Bishkek, Kyrgyz Republic, January 21,
2015—IFC, a member of the World Bank Group, is holding a forum in
Bishkek to examine the opportunities and challenges of implementing public-private
partnerships (PPPs) in the Kyrgyz Republic, part of an effort to help improve
the country’s infrastructure.
The event will explore how PPPs can help the Central Asian state address
some of its most pressing infrastructure needs, and will focus on power
stations, airports, and municipal infrastructure. It will examine best
practices from around the world and feature case studies by leading private
investors, international financiers, consultants, and government representatives.
“There is great potential for PPPs in transport, energy, urban infrastructure,
and basic social services like schools and hospitals,” said Temir Sariev,
Minister of the Economy. “The government prioritizes the development
of PPPs, and this vision is reflected in the National Sustainable Development
Strategy, an important document for the Kyrgyz Republic.”
In an effort to encourage private sector investment in infrastructure,
the Kyrgyz Republic has updated its PPP laws, making them compliant with
international best practices, and established a fund to develop and finance
“Public funding alone will not be able
to support the infrastructure financing needs of the Kyrgyz Republic,”
said Martin Naegele, IFC Country Manager. “A sustained and structured
process for mainstreaming the implementation of PPPs will be critical for
attracting private business to work with the Kyrgyz government.”
IFC has been providing advice to national and municipal governments on
designing and implementing PPPs for over 25 years. Since fiscal year 2004,
we have signed over 200 projects in 76 countries, many in the world’s
poorest states. In fiscal year 2014 alone, IFC had an active portfolio
of 80 PPP projects in 45 countries. In parallel, IFC as global financial
institution invests in private business implementing and operating PPPs
around the world.
IFC, a member of the World Bank Group, is the largest global development
institution focused exclusively on the private sector. Working with private
enterprises in about 100 countries, we use our capital, expertise, and
influence to help eliminate extreme poverty and boost shared prosperity.
In FY14, we provided more than $22 billion in financing to improve lives
in developing countries and tackle the most urgent challenges of development.

Stored items:
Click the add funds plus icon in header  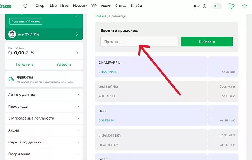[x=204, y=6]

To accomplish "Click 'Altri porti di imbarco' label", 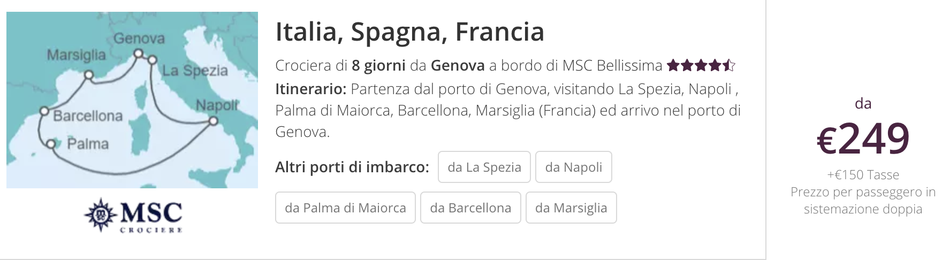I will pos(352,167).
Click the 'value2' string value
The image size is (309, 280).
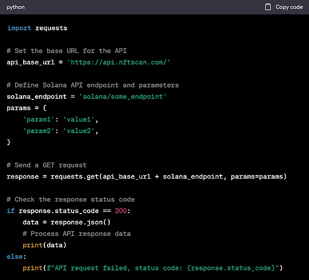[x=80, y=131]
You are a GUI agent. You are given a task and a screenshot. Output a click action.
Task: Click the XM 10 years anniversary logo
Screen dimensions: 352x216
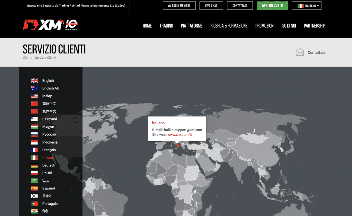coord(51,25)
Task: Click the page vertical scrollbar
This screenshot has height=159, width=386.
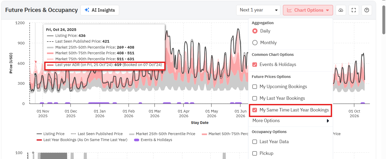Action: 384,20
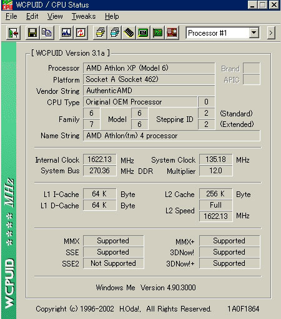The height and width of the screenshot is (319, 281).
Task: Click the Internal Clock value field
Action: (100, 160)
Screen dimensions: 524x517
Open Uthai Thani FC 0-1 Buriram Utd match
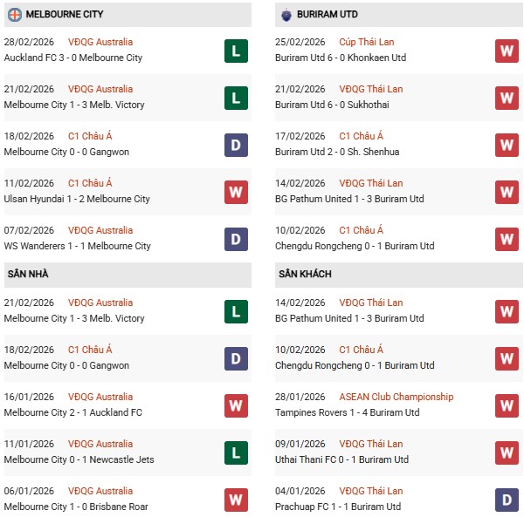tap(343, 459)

Problem description ▸
In the announcement about the Bishkek forum, which three kinds of infrastructure will the event focus on?

Task solution ▸
Power stations, airports, and municipal infrastructure.